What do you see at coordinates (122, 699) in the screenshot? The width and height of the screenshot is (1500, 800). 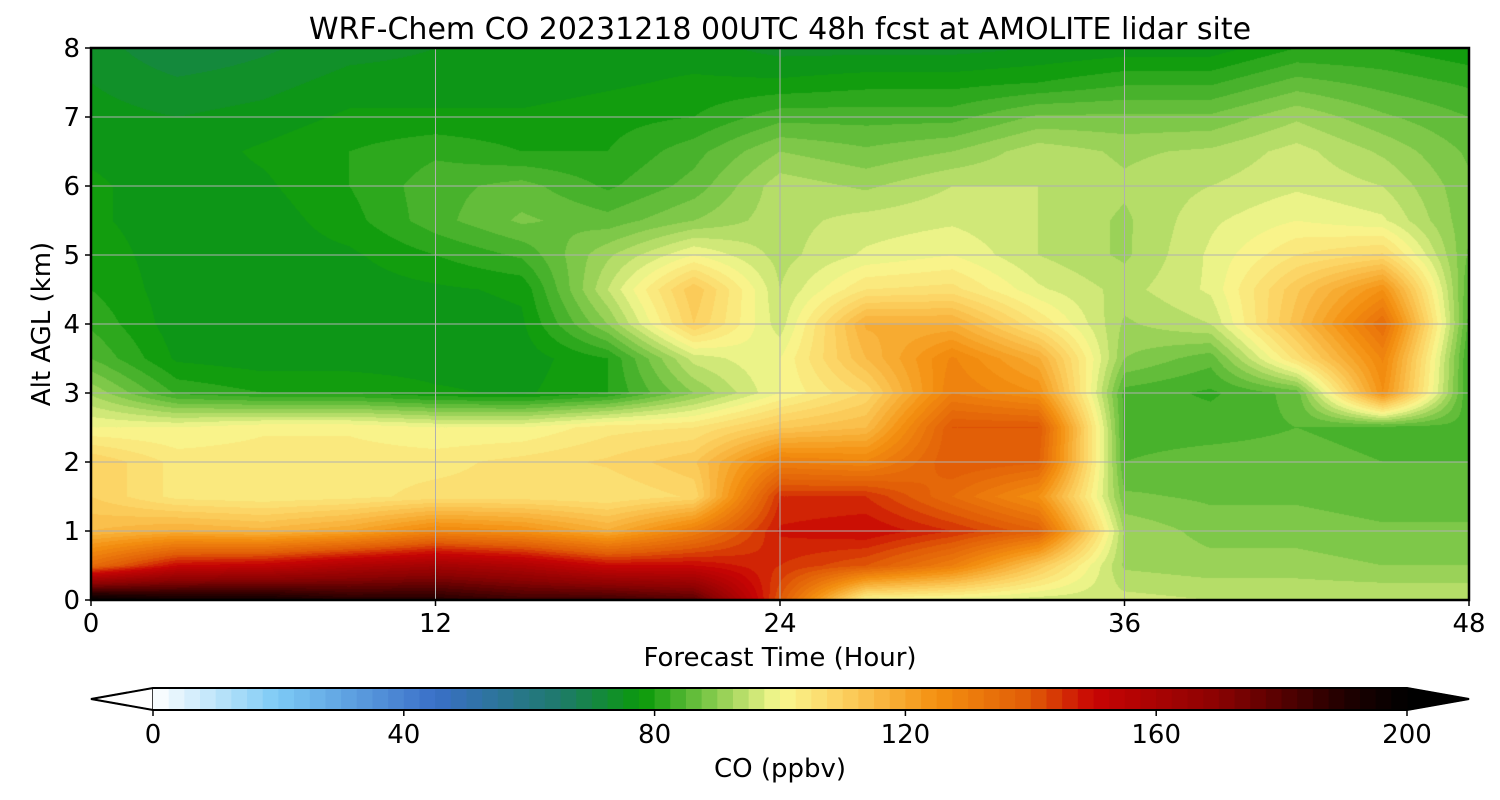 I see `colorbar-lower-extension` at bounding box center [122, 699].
- - -
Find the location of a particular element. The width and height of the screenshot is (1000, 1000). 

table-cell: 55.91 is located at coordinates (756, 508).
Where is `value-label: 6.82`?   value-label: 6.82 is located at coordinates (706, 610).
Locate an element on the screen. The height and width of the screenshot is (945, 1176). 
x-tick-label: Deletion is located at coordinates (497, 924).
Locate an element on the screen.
- - -
◆ **課題**: 「Find the location」を含む行から「x-tick-label: Deletion is」を含む行まで（両端を含む）を、空行を除き、「番号」と「行の内容」の2列からなるMarkdownの表にせよ。

◆ **解答**:
| 番号 | 行の内容 |
|---|---|
| 1 | Find the location of a particular element. The width and height of the screenshot is (1000, 1000).  |
| 2 | table-cell: 55.91 is located at coordinates (756, 508). |
| 3 | Where is `value-label: 6.82`?   value-label: 6.82 is located at coordinates (706, 610). |
| 4 | Locate an element on the screen. The height and width of the screenshot is (945, 1176).  |
| 5 | x-tick-label: Deletion is located at coordinates (497, 924). |